7th Lieutenant Governor of the Andaman and Nicobar Islands
- In office 23 December 1996 – 25 May 2001
- Preceded by: Vakkom Purushothaman
- Succeeded by: Nagendra Nath Jha

Personal details
- Born: 5 February 1931 Arrah (Bihar), India
- Died: 12 December 2018 (aged 87) New Delhi, India
- Profession: Retired Indian Administrative Service

= Ishwari Prasad Gupta =

Indian civil servant (1931–2012)

Ishwari Prasad Gupta (5 February 1931, Arrah - 12 December 2018, Delhi) was a 1958 batch IAS. He had been the Joint Secretary to the Government of India, Ministry of Home Affairs, Chief Secretary to the Government of Tripura and Lt Governor of Andaman and Nicobar Islands.

==Administrative assignments==

From 1975 to 1976 he remained Hill Commissioner of Manipur.
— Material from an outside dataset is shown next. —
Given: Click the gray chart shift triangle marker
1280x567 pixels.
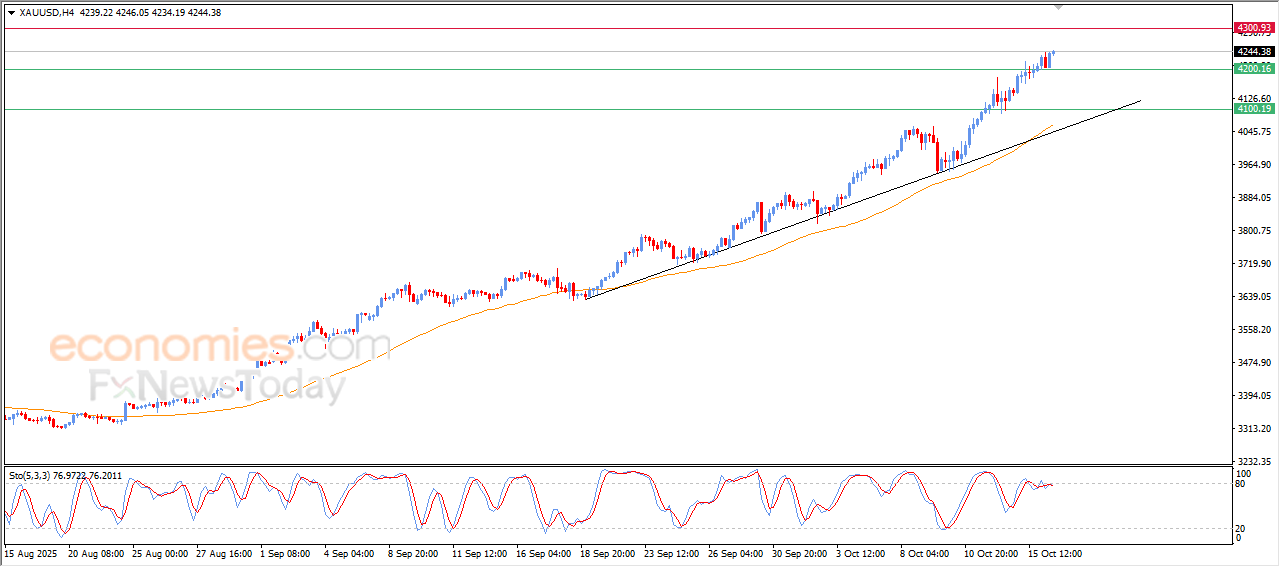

Then he was posted as Chief Secretary to the Government of Arunachal Pradesh in 1976 where he served up to 1981.

From 1981 to 1984 he was assigned the post of Joint Secretary to the Government of India, Ministry of Home Affairs. Looking into his previous performances he was again sent to Tripura to serve as Chief Secretary.

He was Additional Secretary to the Government of India, Ministry of Home affairs from December 1985 to March 1988. Again he was assigned the post of Chief Secretary to Tripura Government.

Later he was Advisor to the Governor of Assam from November 1990 to June 1991. He was made the Member, Central Administrative Tribunal, Principal Bench, New Delhi from June 1991 to February 1993.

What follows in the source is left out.